:: Data ::

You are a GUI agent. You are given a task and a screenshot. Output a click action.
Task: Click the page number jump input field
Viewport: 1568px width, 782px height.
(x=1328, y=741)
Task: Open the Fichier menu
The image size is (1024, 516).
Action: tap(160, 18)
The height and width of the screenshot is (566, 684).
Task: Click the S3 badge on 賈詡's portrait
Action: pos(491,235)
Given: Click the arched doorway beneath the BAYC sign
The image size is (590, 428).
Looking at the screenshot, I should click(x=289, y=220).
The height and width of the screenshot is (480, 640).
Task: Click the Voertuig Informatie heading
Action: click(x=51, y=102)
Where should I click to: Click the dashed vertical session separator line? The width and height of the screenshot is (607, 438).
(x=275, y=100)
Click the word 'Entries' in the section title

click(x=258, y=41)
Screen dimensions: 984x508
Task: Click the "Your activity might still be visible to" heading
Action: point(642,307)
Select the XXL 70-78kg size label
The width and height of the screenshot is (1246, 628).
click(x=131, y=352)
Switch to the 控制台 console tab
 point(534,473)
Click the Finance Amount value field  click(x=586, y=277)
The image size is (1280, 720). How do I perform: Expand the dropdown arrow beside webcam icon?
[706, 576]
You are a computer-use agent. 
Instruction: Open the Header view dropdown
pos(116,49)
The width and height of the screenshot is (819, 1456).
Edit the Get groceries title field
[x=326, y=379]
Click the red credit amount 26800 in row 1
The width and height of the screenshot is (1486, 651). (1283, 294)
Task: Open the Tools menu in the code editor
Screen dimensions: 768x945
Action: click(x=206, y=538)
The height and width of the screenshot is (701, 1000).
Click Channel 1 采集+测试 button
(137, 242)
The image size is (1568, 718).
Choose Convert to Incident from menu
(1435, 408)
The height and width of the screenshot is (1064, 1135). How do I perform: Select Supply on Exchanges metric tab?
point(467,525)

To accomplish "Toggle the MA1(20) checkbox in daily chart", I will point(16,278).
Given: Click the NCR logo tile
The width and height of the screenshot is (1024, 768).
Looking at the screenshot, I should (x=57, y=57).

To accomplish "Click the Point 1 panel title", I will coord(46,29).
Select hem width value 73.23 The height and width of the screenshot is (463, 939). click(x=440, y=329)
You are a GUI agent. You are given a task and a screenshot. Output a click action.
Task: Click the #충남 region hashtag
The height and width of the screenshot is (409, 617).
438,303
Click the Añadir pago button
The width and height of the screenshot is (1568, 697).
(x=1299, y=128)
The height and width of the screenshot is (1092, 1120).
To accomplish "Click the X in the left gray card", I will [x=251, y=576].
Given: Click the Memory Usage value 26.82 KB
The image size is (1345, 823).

:::

Exercise goal ▸ Type out the entries again, word for word.

Answer section ▸
You are a GUI agent. You are given a task and a screenshot. Output a click action.
Task: Click the page number jump input field
Viewport: 1568px width, 782px height.
(x=1328, y=741)
Task: Open the Fichier menu
The image size is (1024, 516).
Action: tap(160, 18)
The height and width of the screenshot is (566, 684).
Task: Click the S3 badge on 賈詡's portrait
Action: pos(491,235)
Given: Click the arched doorway beneath the BAYC sign
The image size is (590, 428).
Looking at the screenshot, I should click(x=289, y=220).
The height and width of the screenshot is (480, 640).
Task: Click the Voertuig Informatie heading
Action: click(x=51, y=102)
Where should I click to: Click the dashed vertical session separator line? The width and height of the screenshot is (607, 438).
(x=275, y=100)
Click the word 'Entries' in the section title

click(x=258, y=41)
Screen dimensions: 984x508
Task: Click the "Your activity might still be visible to" heading
Action: point(642,307)
Select the XXL 70-78kg size label
The width and height of the screenshot is (1246, 628).
click(x=131, y=352)
Switch to the 控制台 console tab
 point(534,473)
Click the Finance Amount value field  click(x=586, y=277)
The image size is (1280, 720). How do I perform: Expand the dropdown arrow beside webcam icon?
[706, 576]
You are a computer-use agent. 
Instruction: Open the Header view dropdown
pos(116,49)
The width and height of the screenshot is (819, 1456).
Edit the Get groceries title field
[x=326, y=379]
Click the red credit amount 26800 in row 1
The width and height of the screenshot is (1486, 651). (1283, 294)
Task: Open the Tools menu in the code editor
Screen dimensions: 768x945
Action: click(x=206, y=538)
The height and width of the screenshot is (701, 1000).
Click Channel 1 采集+测试 button
(137, 242)
The image size is (1568, 718).
Choose Convert to Incident from menu
(1435, 408)
The height and width of the screenshot is (1064, 1135). How do I perform: Select Supply on Exchanges metric tab?
point(467,525)

To accomplish "Toggle the MA1(20) checkbox in daily chart", I will point(16,278).
Given: Click the NCR logo tile
The width and height of the screenshot is (1024, 768).
Looking at the screenshot, I should (x=57, y=57).

To accomplish "Click the Point 1 panel title", I will coord(46,29).
Select hem width value 73.23 The height and width of the screenshot is (463, 939). click(x=440, y=329)
You are a GUI agent. You are given a task and a screenshot. Output a click action.
Task: Click the #충남 region hashtag
The height and width of the screenshot is (409, 617).
438,303
Click the Añadir pago button
The width and height of the screenshot is (1568, 697).
(x=1299, y=128)
The height and width of the screenshot is (1092, 1120).
To accomplish "Click the X in the left gray card", I will [x=251, y=576].
Given: Click the Memory Usage value 26.82 KB
The image size is (1345, 823).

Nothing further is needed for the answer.